#### Excerpt:
────────────────────
Getting pulled over while driving is an intimidating experience. The police officer is in a position of power. You don’t want to make things worse for yourself by being uncooperative or argumentative, but at the same time, you shouldn’t give up your rights. The less information you give the police, the better.
One source of confusion during traffic stops is field sobriety tests. Police use these tests to help determine if there are grounds for a DUI arrest. The most common tests include:
- Horizontal gaze nystagmus test, where the officer asks you to follow a pen or light with your eyes
- Walk and turn test, also called walking the line
- One-leg stand test
- Preliminary breath test
Here are three important things to know about these tests.
1. You can refuse to perform field sobriety tests.
There are no penalties in Illinois for refusing to participate in field sobriety testing, including preliminary breath tests. Politely tell the officer that you are exercising your right to refuse. Even if they still arrest you, they will have less evidence to use against you and fewer grounds to support the arrest. That means your lawyer will have more options for challenging the DUI.
It’s important to note that if you are still arrested, you won’t have the right to refuse a Breathalyzer or blood test at the police station. Refusing those tests will result in criminal penalties and the loss of your driver’s license.
────────────────────
#### Data for review:

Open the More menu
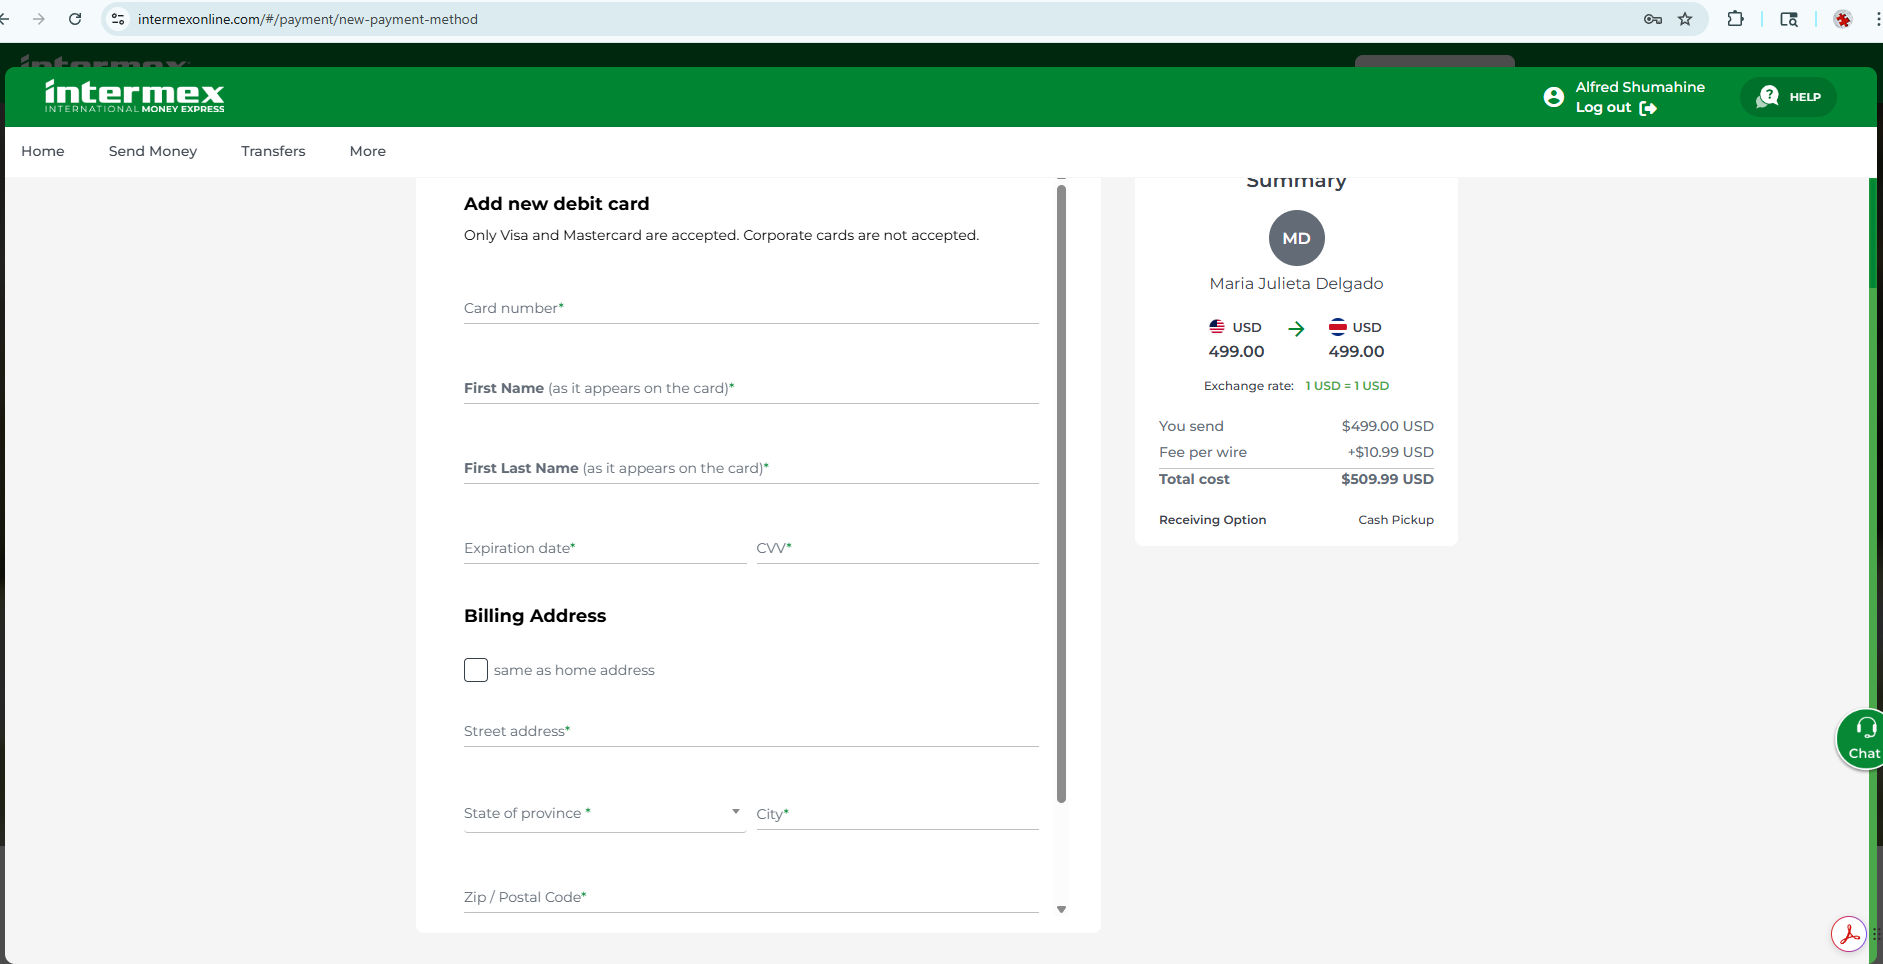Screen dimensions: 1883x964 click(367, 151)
────────────────────
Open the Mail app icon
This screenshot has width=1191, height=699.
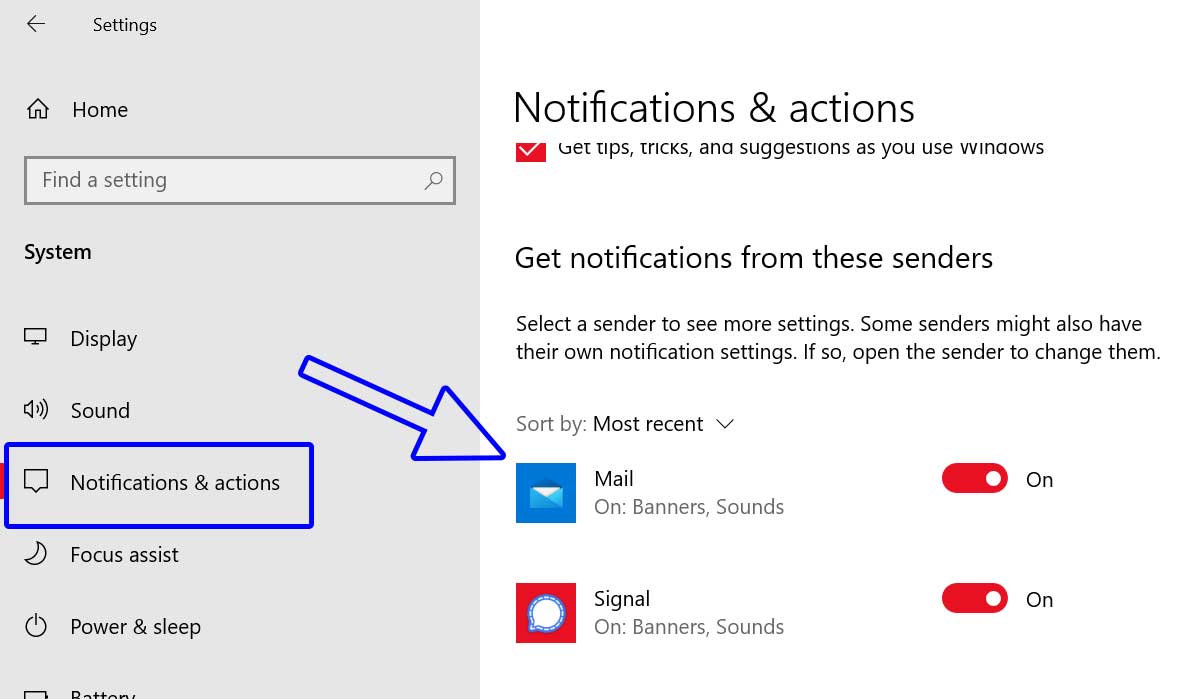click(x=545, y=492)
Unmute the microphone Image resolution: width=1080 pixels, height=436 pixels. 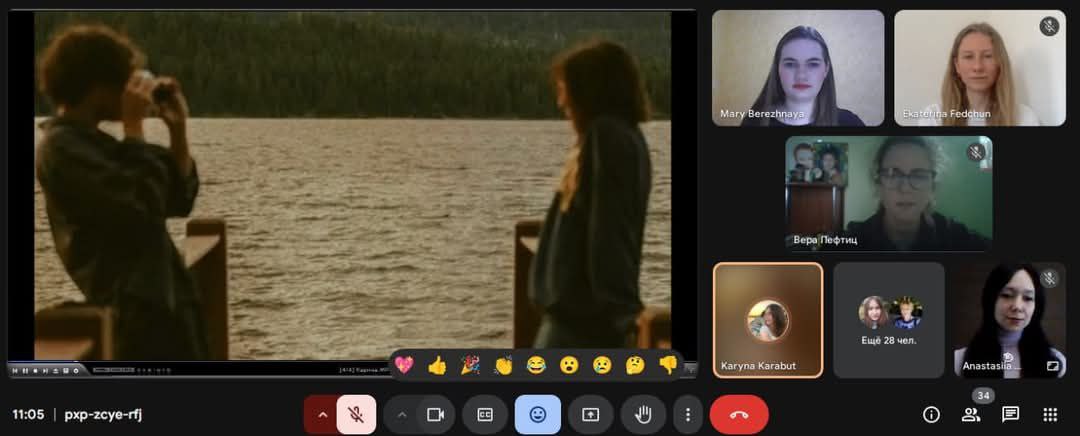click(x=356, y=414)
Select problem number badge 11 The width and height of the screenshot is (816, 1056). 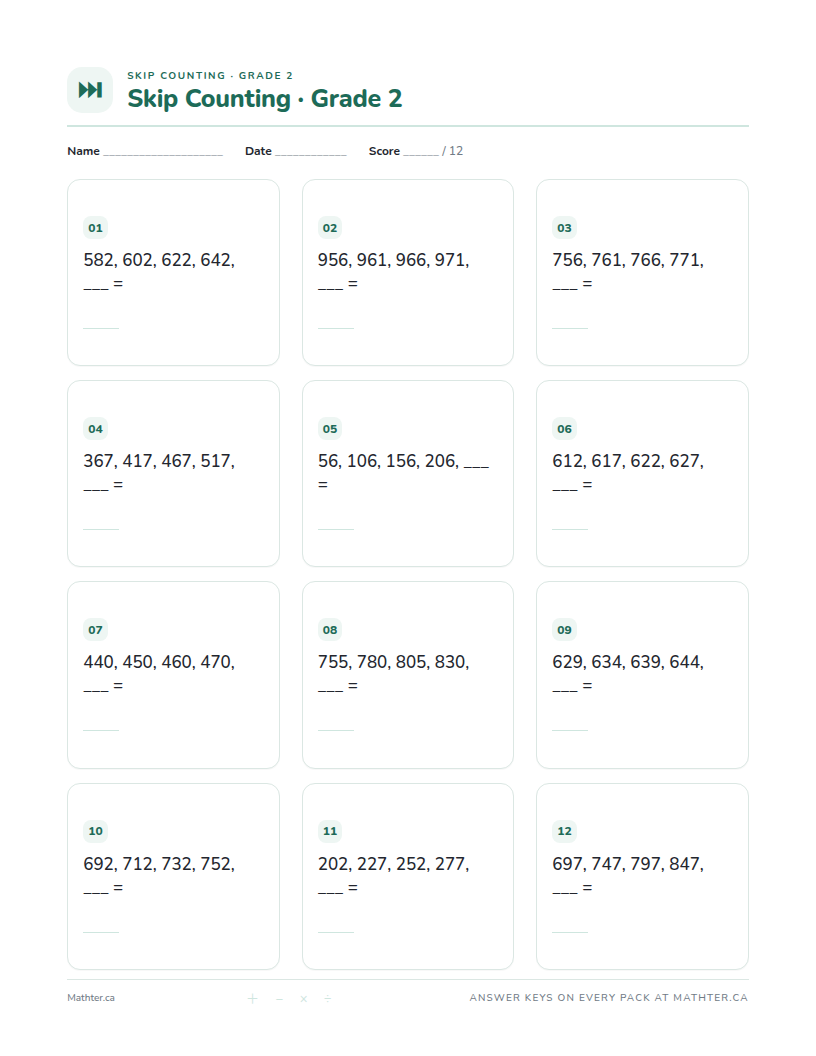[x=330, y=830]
────────────────────
Pick up the article on field sobriety tests during traffic stops after its last sentence and keep writing in the same voice.

2. They’re often inaccurate.
Field sobriety tests aren’t anywhere near as accurate as official breath and blood tests. If you’re tired, on prescription medication or have certain medical conditions, you might perform poorly on the field sobriety tests. Likewise, if the police officer improperly administers the test, that could skew the results.
3. Even if you pass the field sobriety tests, you could still face arrest.
Police may use other grounds – such as their observations of your driving behavior or your responses to questioning – to justify an arrest, even if you pass the field sobriety tests.
In sum, there is no benefit to submitting to field sobriety testing. It’s not mandatory, and it’s not worth the risk of giving the police evidence to use against you.